Therefore in a situation, where major input, that i.e., 4ADPA, used in production of 6PPD was solely sourced from a non-market economy country, the Authority proposes to hold that use of actual purchase price of Kumho Petrochemical for 4ADEPA would not reasonably reflect the cost associated with production of 6PPD. In view of the above, the Authority proposes to adjust the cost of production and sale by the difference between the international price of 4ADPA from a market economy country and actual purchase price of Kumho Petrochemicals. Accordingly, the revised cost of sales of PX13 (6PPD) works out to US***Kg. Since the international price adopted for 4ADPA had not been made available to the exporter, thjey had no opportunity to offer their comments on such price. They also submitted that no disclosure had been made to them about the average profit added to the constructed cost of production.
vii Thus, the findings had been passed in violation of the principles of natural justice and the determination of the normal value was therefore vitiated.
Arguments of domestic industry

5. The ld. counsel for the domestic industry submitted that the actual cost of procurement of 4ADPA from Sinorgchem was not reliable, since it did not reflect the instrinsic cost of the input. In this context, they invited attention to Annexure 1 to the Rules, which reads as under:-

The elements of costs referred to in the context of determination of normal value shall normally be determined on the basis of records kept by the exporter or producer under investigation, provided such records are in accordance ewith the generally accepted accounting principles of the exporting country, and such records reasonably reflect the cost associated with production and sale of the article under consideration. It was argued that since, the Designated Authority has held that Sinorgchem is not operating under market economy conditions in terms of para 8 of Annexure-1 to the Rules, it has rightly concluded that the cost and price of the goods produced and sold by Sinorgchem does not represent fair market value. Such being the case, it is evident that the price at which Sinorgchem has sold 4ADPA to Petrochemicals does not reasonably reflect the costs associated with its production and sale and export price of 4ADPA requires adjustment on account of benefits of non-market economy being shared by Sinorgchem with Kumho Petrochemicals. As the export prices of 4ADPA of Sinorgchem did not reflect their true value, their prices from China to other exporters in India, were also not reliable for fixation of normal value.
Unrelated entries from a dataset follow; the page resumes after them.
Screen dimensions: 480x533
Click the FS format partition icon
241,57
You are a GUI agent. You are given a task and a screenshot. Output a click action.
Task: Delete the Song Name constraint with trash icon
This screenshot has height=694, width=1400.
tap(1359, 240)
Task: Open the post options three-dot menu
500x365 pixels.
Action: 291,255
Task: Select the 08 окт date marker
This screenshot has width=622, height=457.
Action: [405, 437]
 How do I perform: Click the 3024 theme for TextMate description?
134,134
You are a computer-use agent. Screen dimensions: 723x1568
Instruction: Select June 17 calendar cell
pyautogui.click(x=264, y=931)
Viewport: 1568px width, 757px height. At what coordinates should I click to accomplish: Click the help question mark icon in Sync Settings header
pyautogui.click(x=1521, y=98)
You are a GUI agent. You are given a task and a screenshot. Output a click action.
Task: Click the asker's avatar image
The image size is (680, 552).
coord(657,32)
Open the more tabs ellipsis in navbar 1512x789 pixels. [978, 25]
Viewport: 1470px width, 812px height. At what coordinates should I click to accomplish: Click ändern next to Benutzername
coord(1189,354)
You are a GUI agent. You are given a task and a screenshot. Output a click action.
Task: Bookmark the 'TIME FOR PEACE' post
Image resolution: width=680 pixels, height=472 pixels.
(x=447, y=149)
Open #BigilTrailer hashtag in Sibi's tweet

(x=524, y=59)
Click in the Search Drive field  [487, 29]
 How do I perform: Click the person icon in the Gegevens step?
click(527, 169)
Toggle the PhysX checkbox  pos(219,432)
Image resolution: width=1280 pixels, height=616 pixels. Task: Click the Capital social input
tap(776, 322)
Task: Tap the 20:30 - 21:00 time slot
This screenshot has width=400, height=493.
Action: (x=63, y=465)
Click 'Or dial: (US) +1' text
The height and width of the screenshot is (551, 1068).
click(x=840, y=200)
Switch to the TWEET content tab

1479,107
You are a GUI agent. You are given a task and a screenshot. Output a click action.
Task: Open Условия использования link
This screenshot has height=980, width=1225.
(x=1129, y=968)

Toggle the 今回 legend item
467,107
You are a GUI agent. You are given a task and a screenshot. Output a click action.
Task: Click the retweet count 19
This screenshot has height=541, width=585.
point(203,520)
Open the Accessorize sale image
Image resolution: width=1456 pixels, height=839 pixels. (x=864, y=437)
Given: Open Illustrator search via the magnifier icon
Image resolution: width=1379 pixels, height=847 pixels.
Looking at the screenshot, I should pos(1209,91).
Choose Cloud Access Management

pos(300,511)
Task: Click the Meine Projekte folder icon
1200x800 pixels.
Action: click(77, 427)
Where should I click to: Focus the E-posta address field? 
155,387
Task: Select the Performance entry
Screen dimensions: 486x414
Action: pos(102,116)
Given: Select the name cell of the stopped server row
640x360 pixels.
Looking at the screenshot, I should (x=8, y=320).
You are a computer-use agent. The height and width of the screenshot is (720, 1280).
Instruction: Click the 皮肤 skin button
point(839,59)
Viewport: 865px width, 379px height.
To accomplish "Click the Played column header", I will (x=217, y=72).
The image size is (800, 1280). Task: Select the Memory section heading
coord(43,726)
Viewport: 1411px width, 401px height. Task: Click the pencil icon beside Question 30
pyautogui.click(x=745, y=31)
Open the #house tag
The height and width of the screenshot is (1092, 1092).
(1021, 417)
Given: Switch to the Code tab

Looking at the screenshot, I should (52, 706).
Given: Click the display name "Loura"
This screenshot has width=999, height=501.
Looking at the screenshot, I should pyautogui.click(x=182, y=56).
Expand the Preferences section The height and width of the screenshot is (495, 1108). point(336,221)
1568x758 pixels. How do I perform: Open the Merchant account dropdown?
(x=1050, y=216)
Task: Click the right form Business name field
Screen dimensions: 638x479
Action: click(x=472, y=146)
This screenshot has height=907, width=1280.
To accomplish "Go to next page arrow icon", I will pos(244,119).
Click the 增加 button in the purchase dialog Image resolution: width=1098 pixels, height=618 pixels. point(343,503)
6. It was submitted that Para 1 of Annexure 1 is to be construed in the context of the words normal and ordinary used in Section 9A (1) of the Act. The elements of cost cannot be based on the records kept by the exporter, unless they reasonably reflect the cost associated with production and sale of the product under consideration. This is a condition precedent, for determination of costs based on the records of the exporter. In this context, they referred to the WTO Panel Report in the case of China Anti-Dumping and Countervailing Duty measures on Broiler products from the United States [WT/DS427/R] wherein it was held that although Article 2.2.1.1 sets up a presumption that the books and records of the respondent shall normally be used to calculate the cost of production for constructing normal value, the investigating authority retains the right to decline to use such books if it determines that they are either (i) inconsistent with GAAP or, (ii) do not reasonably reflect the costs associated with the production and sale of the product under consideration.

They also relied on the decisions of the Apex Court in the case of Haldor Topsoe [2000 (120) E.L.T. 11 (S.C.)] and Reliance Industries [2006 (202) E.L.T. 23 (S.C.)], for the proposition that the exports were country specific and not exporter specific. They also referred to the WTO Panel Report in the cases of:-

i. US  Lumber V [WT/DS264/R (Para 7.237)] ii. US  DRAMS [ WT/DS99/R (Para 6.66)] iii. Egypt  Steel Rebar [WT/DS211/R (Para 7.393)]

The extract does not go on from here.